Foi com a voz mortificada que o presidente dos Estados Unidos abordou a temática dos Óscares. Perante a multidão que o recebeu no Colorado, Donald Trump atirou-se a "Parasitas", o grande vencedor dos Óscares, "um filme sul-coreano", lamentou-se.
“Já não temos problemas suficientes com as relações com a Coreia do Sul e ainda por cima dão-lhe o prémio de melhor filme?”
Trump goes off on the Oscars for giving Best Picture to Parasite because it's a South Korean movie pic.twitter.com/GUGKdExTbw
— Claudia Koerner (@ClaudiaKoerner) February 21, 2020
O filme “Parasitas” fez história na edição deste ano dos Óscares em quatro categorias (melhor filme, melhor realizador, melhor argumento e melhor filme em língua estrangeira). Mas não foi o número de estatuetas o que colocou o filme nos anais da história.
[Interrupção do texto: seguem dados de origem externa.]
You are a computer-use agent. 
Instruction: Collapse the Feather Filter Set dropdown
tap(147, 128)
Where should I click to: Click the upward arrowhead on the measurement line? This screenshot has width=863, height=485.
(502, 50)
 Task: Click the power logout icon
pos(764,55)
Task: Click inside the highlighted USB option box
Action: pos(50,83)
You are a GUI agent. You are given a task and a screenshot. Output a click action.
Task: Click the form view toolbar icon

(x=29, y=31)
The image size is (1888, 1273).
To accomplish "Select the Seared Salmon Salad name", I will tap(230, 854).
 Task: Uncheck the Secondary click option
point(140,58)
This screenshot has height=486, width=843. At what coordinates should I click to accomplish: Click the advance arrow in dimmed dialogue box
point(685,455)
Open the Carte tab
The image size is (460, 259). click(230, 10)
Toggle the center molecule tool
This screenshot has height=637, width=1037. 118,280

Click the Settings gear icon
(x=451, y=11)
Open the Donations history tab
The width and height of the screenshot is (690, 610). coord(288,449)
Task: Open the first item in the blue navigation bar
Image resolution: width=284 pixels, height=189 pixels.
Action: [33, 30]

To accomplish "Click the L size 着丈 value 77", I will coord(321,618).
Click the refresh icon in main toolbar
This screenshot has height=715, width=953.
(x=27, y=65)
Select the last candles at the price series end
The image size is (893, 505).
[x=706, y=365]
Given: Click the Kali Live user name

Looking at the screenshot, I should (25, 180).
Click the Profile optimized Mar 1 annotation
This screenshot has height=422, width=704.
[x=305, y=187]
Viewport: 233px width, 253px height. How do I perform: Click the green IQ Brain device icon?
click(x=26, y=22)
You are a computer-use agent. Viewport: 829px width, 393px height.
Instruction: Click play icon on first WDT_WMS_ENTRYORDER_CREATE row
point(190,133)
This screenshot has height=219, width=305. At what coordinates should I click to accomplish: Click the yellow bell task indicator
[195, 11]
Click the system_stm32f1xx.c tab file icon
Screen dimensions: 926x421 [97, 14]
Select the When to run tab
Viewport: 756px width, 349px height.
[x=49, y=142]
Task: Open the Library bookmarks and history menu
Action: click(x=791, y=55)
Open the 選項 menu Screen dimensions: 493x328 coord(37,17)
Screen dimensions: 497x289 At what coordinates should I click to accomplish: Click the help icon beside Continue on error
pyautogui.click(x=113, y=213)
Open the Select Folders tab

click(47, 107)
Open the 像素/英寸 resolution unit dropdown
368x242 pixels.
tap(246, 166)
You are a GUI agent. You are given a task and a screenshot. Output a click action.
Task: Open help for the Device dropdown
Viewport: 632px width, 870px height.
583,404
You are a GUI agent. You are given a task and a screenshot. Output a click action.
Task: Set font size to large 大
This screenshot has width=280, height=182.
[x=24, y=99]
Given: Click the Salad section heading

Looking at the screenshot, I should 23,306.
A surpresa veio com o Óscar de melhor filme, o primeiro sem ser em língua inglesa, com que a Academia distingiu “Parasitas”.
Há, no entanto, um pormenor que não passa despercebido: Trump pergunta se não podemos voltar a ter filmes como “Sunset Boulevard” (O Crepúsculo dos Deuses, 1950) ou “Gone With The Wind” (E Tudo o Vento Levou, 1939).
Se a primeira escolha não suscita qualquer questão – Sunset Boulevard trata do tema da estrela em decadência que procura um novo fôlego para a sua carreira –, já o segundo encaixa de forma não inocente em toda a cartografia política de Trump e da ala mais radical dos republicanos: as feridas (ainda) da Guerra Civil, a escravatura e as relações entre os brancos e negros nos Estados Unidos desse período, uma estruturação da sociedade que ainda subsiste, em alguns Estados do país de forma mais ostensiva, noutros de forma mais latente.
“E Tudo o Vento Levou” remete para cenários de uma América branca que ganharam nova visibilidade com a vitória de Donald Trump, apoiado pelos setores ao mesmo tempo mais radicais e mais tradicionais do Partido Republicano e de uma certa altright – um interior rural do país que tem sido o esteio da Administração Trump.
Por exemplo, como lembra The Guardian, o livro de Margaret Mitchell a partir do qual surge o filme refere-se ao Ku Klux Klan como uma “triste necessidade” (tragic necessity).
Os estúdios Neon, que distribuem o filme nos Estados Unidos, aludiram ao facto de o filme ser traduzido e legendado para responder às críticas de Trump: “[As críticas] são compreensíveis. Ele não consegue ler”.